- **Study material**:
╭──

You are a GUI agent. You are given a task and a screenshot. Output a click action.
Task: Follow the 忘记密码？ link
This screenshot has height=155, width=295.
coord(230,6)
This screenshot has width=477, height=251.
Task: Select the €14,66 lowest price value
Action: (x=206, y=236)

╰──

- **Task item**: Your task is to retype all the records above with nothing left out.

- **Written solution**:
You are a GUI agent. You are given a task and a screenshot. Output a click action.
Task: Follow the 忘记密码？ link
This screenshot has height=155, width=295.
coord(230,6)
This screenshot has width=477, height=251.
Task: Select the €14,66 lowest price value
Action: (x=206, y=236)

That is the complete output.